Danish fishermen and Brexit
I’ve seen some people on Twitter suggest that what the EU are doing when they insist on keeping access to UK waters is that the UK is trading banking for fishing, but that’s really not the case – it’s not about banking at all.
What happened was that Barnier recently met up with Danish fishermen – who catch almost 50% of their fish in UK waters – and he promised them the British fishing industry would lose access to the European market if EU fishermen lost access to UK fishing waters. According to The Guardian, he said the two things “are clearly linked: Our access to British waters and the British access to our market.”

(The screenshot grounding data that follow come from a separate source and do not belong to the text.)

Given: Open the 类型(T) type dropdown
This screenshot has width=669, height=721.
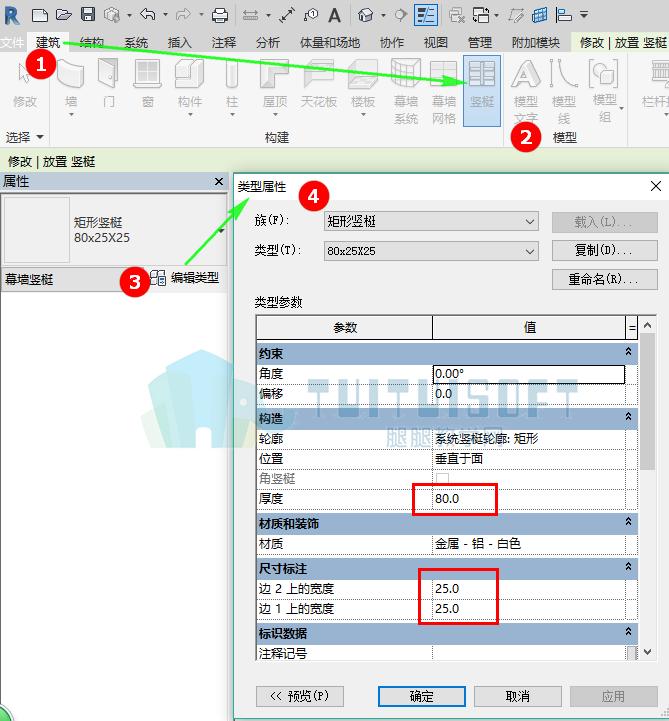Looking at the screenshot, I should (431, 251).

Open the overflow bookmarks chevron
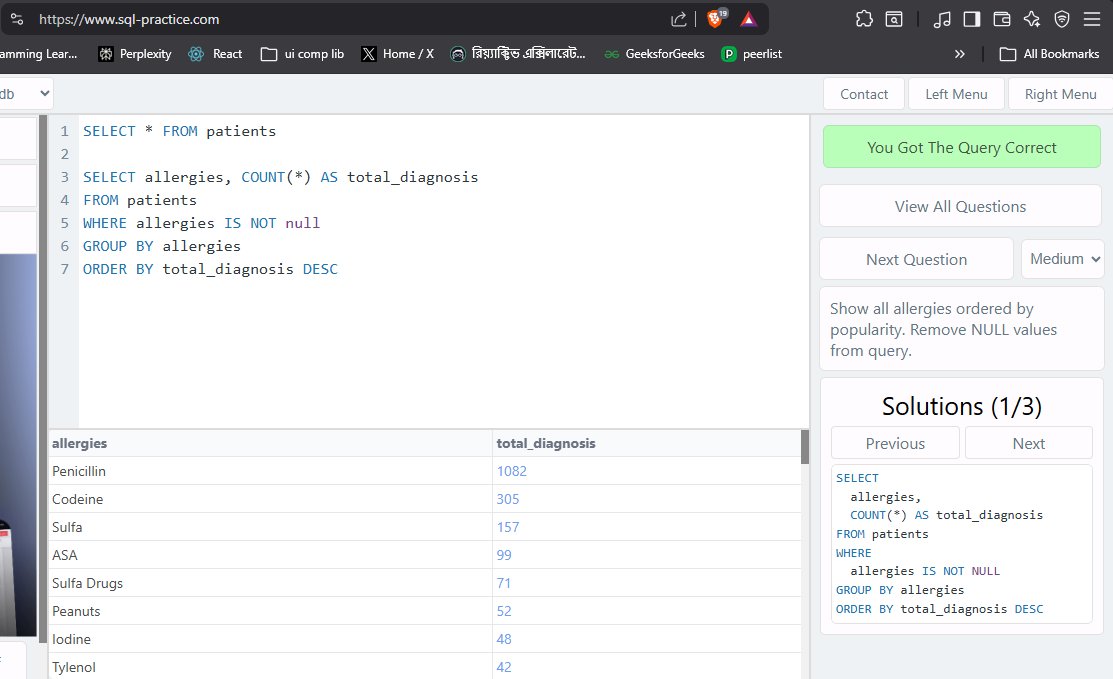tap(959, 54)
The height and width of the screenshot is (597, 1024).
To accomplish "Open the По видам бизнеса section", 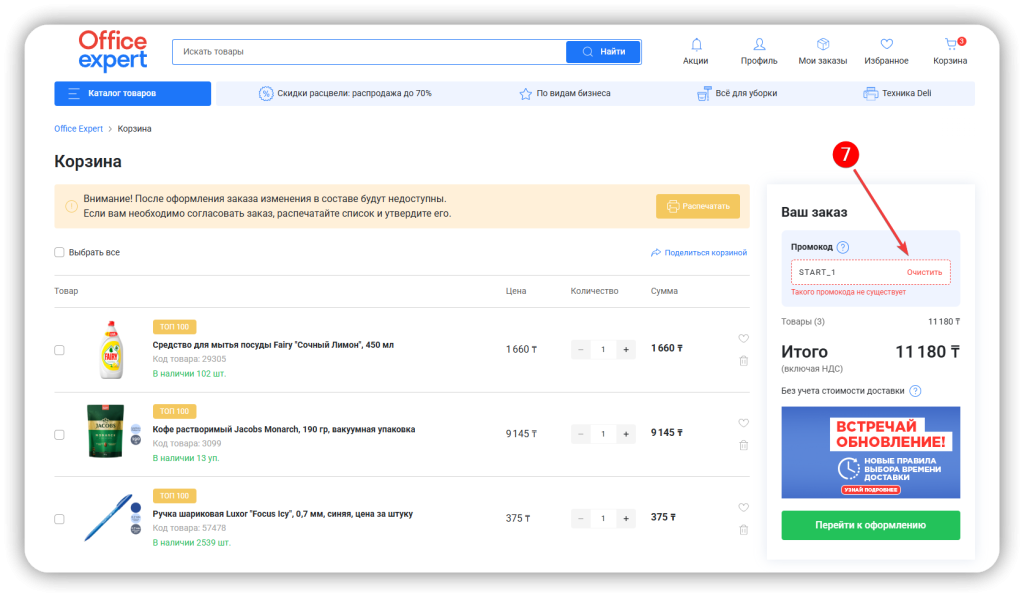I will pos(564,94).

Because so many of the fish caught in Scotland are sold in Europe, it’s clearly not in anybody’s interest to be able to catch more fish but not be allowed to sell them to their usual customers.
I reckon this would also be case after Scottish independence: If Scotland opted for EFTA in order to stay out of the Common Fisheries Policy (CFA), it’s quite likely the EU then wouldn’t make it easy to sell Scottish fish in the EU.
The best option for Scottish fishermen is for Scotland to become an independent country inside the EU – in that case, the Scottish Government would be included when the quotas get allocated, and I’m sure they’d do a much better job than the UK ministers (who very often never focused on this at all).
Scottish fishermen should perhaps also recognise how the EU are now doing a great job protecting their counterparts in Denmark – perhaps being outside the CFA suddenly doesn’t feel so attractive after all.
One thought on “Danish fishermen and Brexit”
Remember that the Scottish Fishermen’s Federation is only a part of the situation. Virtually all of the creelers on the West Coast are strong supporters of the EU as are the processors, whether East/West/North/South.
In any case from the science side, there is no question that the CFP has eventually worked through to a reasonably successful outcome in terms of sustainability.
Remember the starting point in all of this was the ‘Tragedy of the Commons’ where every man and his dog was free to fish at will and the UK Government through its agency, the Sea Fish Industry Board actively encouraged catching effort for about 40 years, not recognising the increasing tendency to catch younger and younger fish. The fishermen with Government connivance were responsible for the huge decline in their industry. The fact that many skippers also sold their licences to Spanish and Portugese interests emphasises that greed was at the heart of the debacle.